I might get this in as utility beside .lastRowID like .tableExists(tbname, callback(exists)) … will think about it.

jansmolders86 commented 10 years ago

Hej Andrea,

I've been doing some digging to figure out why this problem occurs. I hate to waist your time so I've been trying different approaches and running tests.

I found out the problem is not Linux only. The problem occurs when I have more than 100 arrays I've checked and then written to the database.

I believe the following issue may be occurring:

I'm doing a lot of queries sequentially. Naturally, all these queries are first sent to the memory and executed, before writing the results to the database file. Could it be I'm sending such a large amount of queries in a very short time period to the memory, it can't properly write all the data back to the database itself. Eventually freezing in an error-less state. It would explain the lack of errors and the fact it is only occurring after a certain amount of files.

Thanks again for all you help!

Jan

WebReflection commented 10 years ago

The problem occurs when I have more than 100 arrays

do I read this correctly ? not 100 items but 100 arrays ? I wonder why you need to hold on memory all that data since you have a database which aim is to simplify this ensuring no data loss if something goes wrong.

Anyway, too much data could result in:

  1. not enough space on the disk, remember sqlite duplicates/ghosts the db file behind the scene so it might take twice the amount of bytes when many operations are done without having a change to normalize and save in the original file the data
  2. if your ram is full I don't know if that could cause troubles with the spawn instance
  3. I really need to be able to reproduce bugs or it's just a blind guess …

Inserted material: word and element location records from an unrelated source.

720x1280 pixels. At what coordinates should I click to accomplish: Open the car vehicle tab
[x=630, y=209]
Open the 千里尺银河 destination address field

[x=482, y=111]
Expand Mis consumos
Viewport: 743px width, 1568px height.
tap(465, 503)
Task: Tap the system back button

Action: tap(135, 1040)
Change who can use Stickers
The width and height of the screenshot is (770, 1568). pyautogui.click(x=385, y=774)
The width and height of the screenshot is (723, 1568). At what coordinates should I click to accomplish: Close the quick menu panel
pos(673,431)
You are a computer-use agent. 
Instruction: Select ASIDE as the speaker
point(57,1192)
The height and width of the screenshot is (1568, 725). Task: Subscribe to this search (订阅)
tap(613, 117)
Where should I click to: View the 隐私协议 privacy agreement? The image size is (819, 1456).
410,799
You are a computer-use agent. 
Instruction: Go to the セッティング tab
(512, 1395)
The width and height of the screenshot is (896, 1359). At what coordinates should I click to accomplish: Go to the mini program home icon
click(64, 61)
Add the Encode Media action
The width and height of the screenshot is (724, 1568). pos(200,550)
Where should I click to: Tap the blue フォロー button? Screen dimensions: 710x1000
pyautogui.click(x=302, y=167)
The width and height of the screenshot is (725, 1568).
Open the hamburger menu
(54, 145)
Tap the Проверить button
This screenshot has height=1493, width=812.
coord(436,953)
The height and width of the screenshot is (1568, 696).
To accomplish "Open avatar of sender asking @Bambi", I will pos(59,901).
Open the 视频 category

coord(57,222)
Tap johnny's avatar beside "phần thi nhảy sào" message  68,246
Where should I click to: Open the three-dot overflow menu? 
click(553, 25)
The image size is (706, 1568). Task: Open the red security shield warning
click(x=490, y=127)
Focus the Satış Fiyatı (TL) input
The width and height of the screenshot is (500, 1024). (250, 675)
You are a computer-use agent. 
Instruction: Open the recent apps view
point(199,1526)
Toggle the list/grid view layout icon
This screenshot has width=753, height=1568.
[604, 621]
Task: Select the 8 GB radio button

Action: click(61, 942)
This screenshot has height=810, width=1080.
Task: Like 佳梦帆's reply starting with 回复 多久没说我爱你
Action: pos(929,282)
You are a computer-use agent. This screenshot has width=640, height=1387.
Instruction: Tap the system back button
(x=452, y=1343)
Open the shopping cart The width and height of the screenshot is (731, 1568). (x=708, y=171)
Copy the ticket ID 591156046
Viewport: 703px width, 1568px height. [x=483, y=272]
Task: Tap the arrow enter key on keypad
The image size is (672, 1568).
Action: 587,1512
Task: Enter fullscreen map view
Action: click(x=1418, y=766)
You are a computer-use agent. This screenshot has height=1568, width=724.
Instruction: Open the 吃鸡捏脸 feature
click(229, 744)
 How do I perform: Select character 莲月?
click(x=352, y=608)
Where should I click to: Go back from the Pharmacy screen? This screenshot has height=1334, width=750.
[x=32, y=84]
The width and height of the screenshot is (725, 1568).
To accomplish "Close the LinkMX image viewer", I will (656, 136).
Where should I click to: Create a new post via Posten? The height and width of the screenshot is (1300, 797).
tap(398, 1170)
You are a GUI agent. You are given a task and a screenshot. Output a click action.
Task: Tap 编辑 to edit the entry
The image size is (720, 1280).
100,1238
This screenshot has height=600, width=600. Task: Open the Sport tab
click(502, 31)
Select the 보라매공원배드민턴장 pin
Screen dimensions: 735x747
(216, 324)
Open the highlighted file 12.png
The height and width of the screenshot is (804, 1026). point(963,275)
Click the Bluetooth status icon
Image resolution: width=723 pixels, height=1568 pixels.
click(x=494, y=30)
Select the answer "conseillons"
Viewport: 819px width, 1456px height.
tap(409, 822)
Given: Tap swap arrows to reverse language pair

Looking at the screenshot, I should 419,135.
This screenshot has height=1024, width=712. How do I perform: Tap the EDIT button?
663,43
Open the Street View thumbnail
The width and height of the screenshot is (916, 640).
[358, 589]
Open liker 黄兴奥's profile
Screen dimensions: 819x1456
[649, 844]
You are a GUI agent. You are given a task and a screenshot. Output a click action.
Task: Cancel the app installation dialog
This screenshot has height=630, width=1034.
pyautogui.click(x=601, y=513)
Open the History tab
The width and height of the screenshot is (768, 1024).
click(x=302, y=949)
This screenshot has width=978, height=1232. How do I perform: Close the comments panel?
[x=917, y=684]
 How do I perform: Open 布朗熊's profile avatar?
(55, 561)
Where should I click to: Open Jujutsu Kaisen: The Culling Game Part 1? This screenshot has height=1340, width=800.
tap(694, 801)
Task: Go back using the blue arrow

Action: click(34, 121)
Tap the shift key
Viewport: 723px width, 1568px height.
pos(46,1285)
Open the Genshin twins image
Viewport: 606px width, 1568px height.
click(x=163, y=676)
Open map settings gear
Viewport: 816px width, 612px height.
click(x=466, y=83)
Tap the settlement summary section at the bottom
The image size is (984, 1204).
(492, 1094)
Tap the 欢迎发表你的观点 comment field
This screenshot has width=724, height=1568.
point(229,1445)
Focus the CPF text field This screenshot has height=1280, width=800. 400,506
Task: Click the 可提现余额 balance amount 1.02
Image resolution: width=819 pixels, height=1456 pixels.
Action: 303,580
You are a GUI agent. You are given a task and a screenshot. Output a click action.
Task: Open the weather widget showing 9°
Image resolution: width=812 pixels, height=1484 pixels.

Last, but not least, have you actually tried to flag the db as "unsafe" ?

Or even better, have you tried to make the operation less greedy splitting queries a part?

Have you tried to use a transaction before sending the huge amount of data?

 db.on('error', console.log.bind(console));
 db.query('BEGIN TRANSACTION');
// assuming data is an Array of arrays
while(data.length) {
  db.query('INSERT INTO table VALUES(null, ?, ?)', data.shift());
}
db.query('COMMIT');
jansmolders86 commented 10 years ago

I've figured out what the issue was! And I must apologize because it didn't have anything to do with this module. The reason I got stuck in a error-less, response-less state was because I spawned the process that did all the heavy database lifting. This of course, filled up the buffer of the spawned process pretty quick and got things stuck. Sorry for wasting your time, I really appreciate all the help you have given me!